Now it’s been around a few months, it’s probably a good time to take stock and look at how we can improve the site and reach a wider audience. It’s not much fun when you’re just preaching to the converted. And I hope my experiences as founder and director of The Social Media Forum can help.
Most blogs that have had continued success give the reader a little more than big blocks of text – there’s all sorts of content to get your teeth into. Block text with the odd image of dubious relevance is the staple diet of the dead tree press, but readers expect more when it comes to online.
Unless you’re Robert Peston and you happen to know that Lloyds is about to buy HBOS, a little embedded video can go a long way. In fact, even Robert Peston uses embedded video – as those who clicked that link will have realised. Look – here’s one now:
LiveList is a start, but we need to get to a situation where posts without embedded content in the body are the exception rather than the rule.
Linking is another issue. One of the great advantages of blogs over other media is the links in the text a reader can use to learn more about a particular issue that is mentioned – and yet there are too many posts here that have no links in the body whatsoever.

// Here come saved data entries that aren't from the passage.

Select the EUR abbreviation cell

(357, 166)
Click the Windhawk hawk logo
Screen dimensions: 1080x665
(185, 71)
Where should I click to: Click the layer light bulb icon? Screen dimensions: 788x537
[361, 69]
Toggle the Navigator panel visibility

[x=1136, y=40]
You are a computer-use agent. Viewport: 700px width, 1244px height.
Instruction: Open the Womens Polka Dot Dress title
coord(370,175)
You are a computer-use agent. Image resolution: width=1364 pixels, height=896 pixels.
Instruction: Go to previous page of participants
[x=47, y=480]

But my main concern is that, rather than make any attempt at restraint, many posts are a lot of spleen venting or Tory bashing without any new information or even, in many cases, a fully cohesive argument. Too many posts end by saying ‘…we have difficult questions to answer’ or with a call for a ‘public debate’.
I’m sure we’re all intelligent people with opinions of our own, and we shouldn’t be afraid to articulate them clearly without feeling the need to justify them in minute detail. We need more brave and controversial expressions of opinion, like Mary Honeyball’s post on religion being a ‘personal eccentricity’– and if it’s debate you’re after, what better way to get it going.
And sometimes, less is more. You don’t need to write 500 words or more to be worthy of publication here. An interesting find on YouTube or a sarcastic remark on what one of the quasi-nutters to the right of Genghis Khan have put on their blog can be just as insightful and clever as an essay on how to eradicate global poverty.
I hope I haven’t offended anyone, but I probably have, and I can live with that. I want this portal to be as strong as it can be so our thoughts on what a better world looks like are heard by more people. And if that means implying that some posts are rubbish in their presentation, then so be it.